От его напора я вжалась в бортик тележки и едва слышно ответила:
– Ты и так считал меня обузой. Если бы я тогда сказала тебе правду, что это поменяло бы? Ты ведь всё равно не собирался брать меня с собой.
– Да, не собирался, потому что не хотел рисковать твоей жизнью! – Выдохнув, Кинн сказал чуть спокойнее: – Но если бы ты сразу рассказала мне об этом, я бы сам отвел тебя к Псам, убедился бы, что ты в безопасности.
– Но Псы не приняли бы тебя из-за татуировки! Куда бы ты тогда делся?
Он лишь отмахнулся.
– Придумал бы что-нибудь. – Не дав мне возразить, он продолжил: – Завтра перехватим Псов на Узорной дороге. Я поговорю с их вождем, с Олеа, и постараюсь убедить его взять тебя с собой.
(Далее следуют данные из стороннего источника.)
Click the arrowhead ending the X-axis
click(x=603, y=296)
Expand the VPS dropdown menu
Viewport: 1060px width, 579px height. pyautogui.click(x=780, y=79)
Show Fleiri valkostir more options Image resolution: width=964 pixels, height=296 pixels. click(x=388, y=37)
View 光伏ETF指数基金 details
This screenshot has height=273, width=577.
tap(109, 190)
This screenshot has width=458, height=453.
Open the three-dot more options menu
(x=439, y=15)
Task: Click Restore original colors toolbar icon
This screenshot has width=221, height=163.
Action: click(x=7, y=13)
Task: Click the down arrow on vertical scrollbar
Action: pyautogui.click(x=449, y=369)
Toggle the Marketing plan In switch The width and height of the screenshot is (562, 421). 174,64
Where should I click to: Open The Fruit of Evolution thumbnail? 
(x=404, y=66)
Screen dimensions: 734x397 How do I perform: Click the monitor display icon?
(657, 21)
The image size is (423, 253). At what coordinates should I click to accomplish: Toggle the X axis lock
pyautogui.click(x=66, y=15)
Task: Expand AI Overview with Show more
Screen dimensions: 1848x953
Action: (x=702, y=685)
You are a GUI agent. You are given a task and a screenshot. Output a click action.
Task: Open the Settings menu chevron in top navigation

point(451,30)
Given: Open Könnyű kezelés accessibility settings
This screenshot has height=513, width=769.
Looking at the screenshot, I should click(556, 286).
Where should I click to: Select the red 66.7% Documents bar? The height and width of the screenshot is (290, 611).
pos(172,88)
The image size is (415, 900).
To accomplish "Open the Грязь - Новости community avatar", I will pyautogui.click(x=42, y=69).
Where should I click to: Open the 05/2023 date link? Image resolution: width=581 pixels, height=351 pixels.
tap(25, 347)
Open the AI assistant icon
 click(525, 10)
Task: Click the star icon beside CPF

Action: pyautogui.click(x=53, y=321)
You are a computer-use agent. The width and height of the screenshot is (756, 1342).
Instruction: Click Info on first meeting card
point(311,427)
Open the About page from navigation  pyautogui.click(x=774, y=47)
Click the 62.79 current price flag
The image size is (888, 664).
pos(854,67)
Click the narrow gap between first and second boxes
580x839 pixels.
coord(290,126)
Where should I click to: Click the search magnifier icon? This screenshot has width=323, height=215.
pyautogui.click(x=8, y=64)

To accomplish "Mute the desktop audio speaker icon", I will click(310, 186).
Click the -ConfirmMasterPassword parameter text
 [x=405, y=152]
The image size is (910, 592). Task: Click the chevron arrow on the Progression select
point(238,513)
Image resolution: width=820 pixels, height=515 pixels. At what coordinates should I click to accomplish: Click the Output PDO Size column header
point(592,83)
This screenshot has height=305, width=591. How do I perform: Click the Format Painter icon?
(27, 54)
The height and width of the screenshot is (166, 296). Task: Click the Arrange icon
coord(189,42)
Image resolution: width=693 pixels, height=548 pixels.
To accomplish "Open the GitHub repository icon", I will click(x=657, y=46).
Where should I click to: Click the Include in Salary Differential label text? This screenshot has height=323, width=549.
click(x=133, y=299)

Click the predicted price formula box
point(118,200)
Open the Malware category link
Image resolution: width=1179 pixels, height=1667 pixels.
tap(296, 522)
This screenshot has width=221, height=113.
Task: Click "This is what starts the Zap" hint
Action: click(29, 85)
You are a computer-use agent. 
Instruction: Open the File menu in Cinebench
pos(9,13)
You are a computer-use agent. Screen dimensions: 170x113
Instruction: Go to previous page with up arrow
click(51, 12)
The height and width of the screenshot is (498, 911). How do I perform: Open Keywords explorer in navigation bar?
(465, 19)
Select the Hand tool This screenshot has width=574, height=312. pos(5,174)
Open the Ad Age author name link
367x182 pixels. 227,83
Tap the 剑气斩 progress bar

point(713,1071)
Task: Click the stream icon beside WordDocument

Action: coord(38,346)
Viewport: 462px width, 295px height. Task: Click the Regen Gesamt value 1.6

Я даже не успела удивиться, что Кинн знает имя Олеа, только отметила, что он произнес его так, словно оно было ему чем-то неприятно. А потом до меня дошел смысл сказанных слов, и сердце у меня оборвалось.
– Значит… ты не возьмешь меня с собой в Альвион?
Кинн в растерянности переспросил:
– С собой в Альвион? Зачем?
Чтобы больше с тобой не расставаться.
Но эти слова застряли где-то в сердце, и я лишь сказала:
– Я хочу узнать правду об эрендинах. Понять, почему… почему отец участвовал в этом обмане. Наверняка есть что-то, о чем мы не знаем.
Кинн заерзал на ящике, явно чувствуя себя не в своей тарелке, а потом произнес:
– Ты можешь просто спросить своего дядю. Вполне вероятно, что ему обо всем известно.
Я почувствовала себя так, словно из моих рук выскользнул конец спасительной веревки. И попробовала еще раз:
– А что, если нет? Что, если всю правду можно узнать только в Альвионе?
Не поднимая на меня глаз, Кинн глухо спросил:
– А ты уверена, что тебе нужна эта правда?